En définitive, qu’est-ce qu’on ne lui a pas appris à l’école ?


• Au-delà de ses multiples constats sur l’entreprise, A. Cayzac renouvelle plusieurs fois, au fil de son livre, un commandement d’affirmation et d’exception. « Le secret, c’est de faire taire le boucan assourdissant que font ceux qui pensent savoir ce qui est bon pour vous. Regardez-y de plus près : le plus souvent, ils ne savent eux-mêmes pas très bien ce qui est bon pour eux » (…). Laissez vos propres désirs, vos propres envies, vos propres impératifs couvrir, de leurs hurlements de joie, les préceptes que j’ai cherché à vous transmettre » (P.227). Il faut suivre « vos élans, revendique(r) le droit à l’audace et au déraisonnable et (faire) taire les conservateurs qui ne manquent jamais une occasion d’émettre des avis définitifs » (P.219) : « Tu es trop littéraire pour réussir HEC, trop sérieux pour t’associer avec Séguéla, toi et tes copains avez les yeux plus gros que la tête, le PSG te détruira, et patati et patata » (P.226). L’enjeu est d’être « fier de (soi) », de « franchir encore un pas », d’être « numéro un », d’avoir « le pouvoir », d’ « endosser l’entière responsabilité de (ses) actes », de prendre « quelques décharge d’adrénaline supplémentaires », « d’avoir bu un concentré de vie », et d’être en définitive « toujours heureux d’avoir écouté (son cœur) » (P.219-226). « Chaque fois que j’avais des dossiers lourds et difficiles à gérer et des apparitions publiques programmées dans la journée, je me levais heureux. Tel un drogué, sûr d’avoir sa dose » (P.202). Quant au stress, il « n’est que le versant sombre du désir. Et sans désir, c’est la mort » (P.200), au point que « rien que la perspective de partir en vacances m’angoisse » (P.201), dit-il.


• Face à cette incitation lyrique à nous recentrer sur nous-mêmes pour découvrir ce que l’on aime vraiment, le plus grand obstacle émanerait moins de l’école "à la française" (dont il est aussi un "pur produit"), que de la pression du groupe en général. A son encontre, il soutient que « provoquer est la preuve que l’on s’octroie une liberté par rapport au groupe, que l’on cultive l’indépendance d’esprit » (P.194). D’ailleurs, les provocations « amènent toujours (…) au moins un questionnement qui fait que la société ne s’ensable pas dans le conformisme » (P.196). Bref, il n’y aurait pas de salut (entrepreneurial) sans gêner immanquablement quelque part, quelque chose ou quelqu’un et… sans passer outre.

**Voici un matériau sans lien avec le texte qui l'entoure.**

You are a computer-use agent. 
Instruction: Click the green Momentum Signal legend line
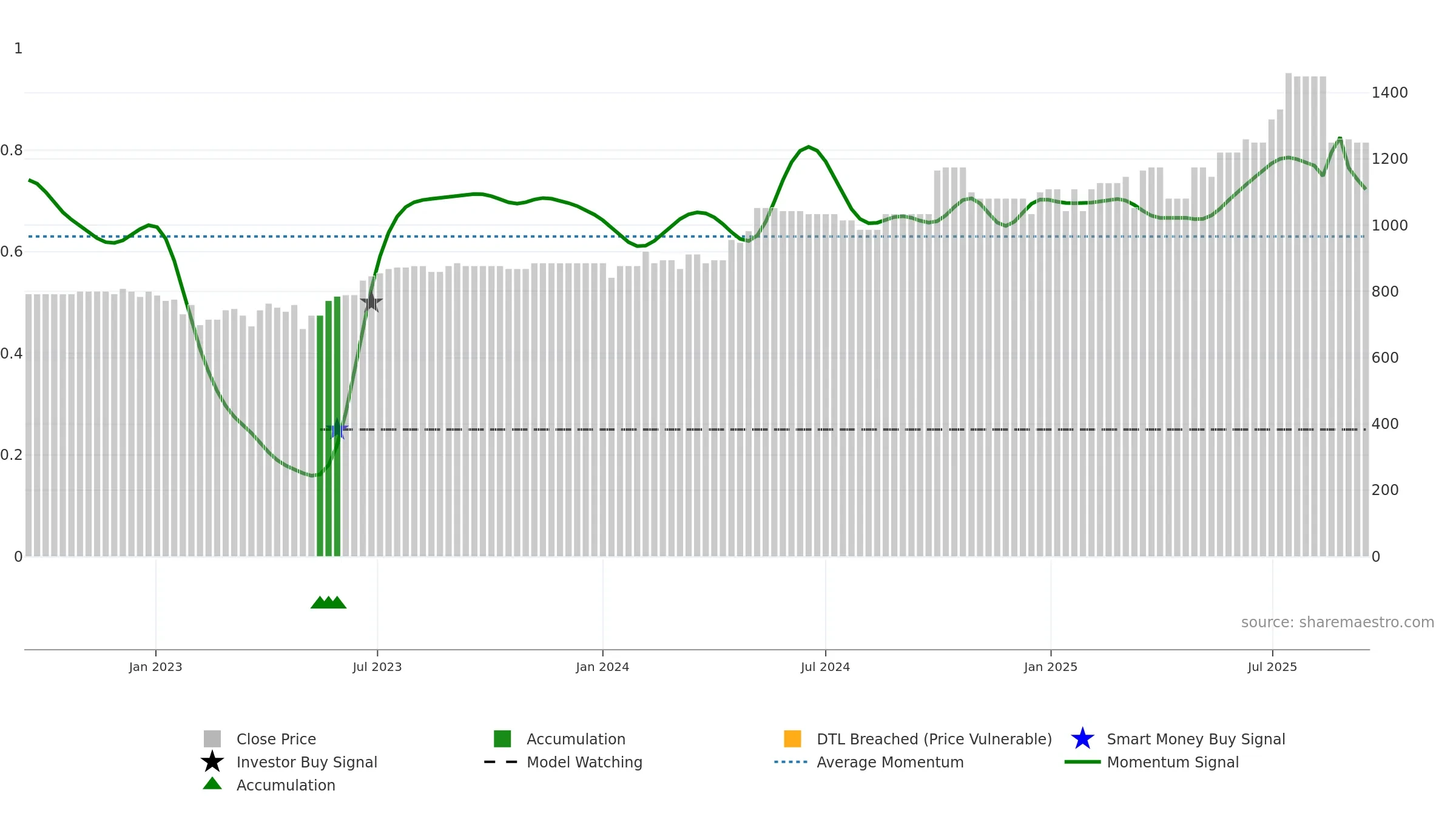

• Quant à nous donner le cran de porter cette différence, outre les gratifications susvisées, A. Cayzac nous propose deux pistes :

1/ Faire du sport : « mieux que le Prozac, mieux que dix ans de psychanalyse, mieux qu’une séance de yoga ou qu’une consultation de réflexologie, le sport est la seule véritable parade aux emmerdements de la vie moderne » (P.123). Après un peu de sport, « même aux pires moments, en plein cœur de la tourmente (…), les problèmes sont toujours là, mais miraculeusement moins terrifiants » (P.122).

2/ Cultiver ses racines, même quelques jours par an, « le temps de retrouver (son) centre de gravité » (P.136), permet de mieux se connaître car « on vient toujours de quelque part (…) (et) il y a une forme de suffisance à se croire, littéralement, self made man » (P.137). Cela permet aussi d’être « mieux armé pour affronter les tempêtes (…), comme un arbre (…) grâce à ses racines profondes » (P.138) et permet de mieux vieillir « sans doute pas plus heureux, mais peut-être plus humble et plus responsable » (P.138). Citant Faulkner, il conclut : "Le passé n’est pas mort et enterré. En fait, il n’est même pas passé" (P.138).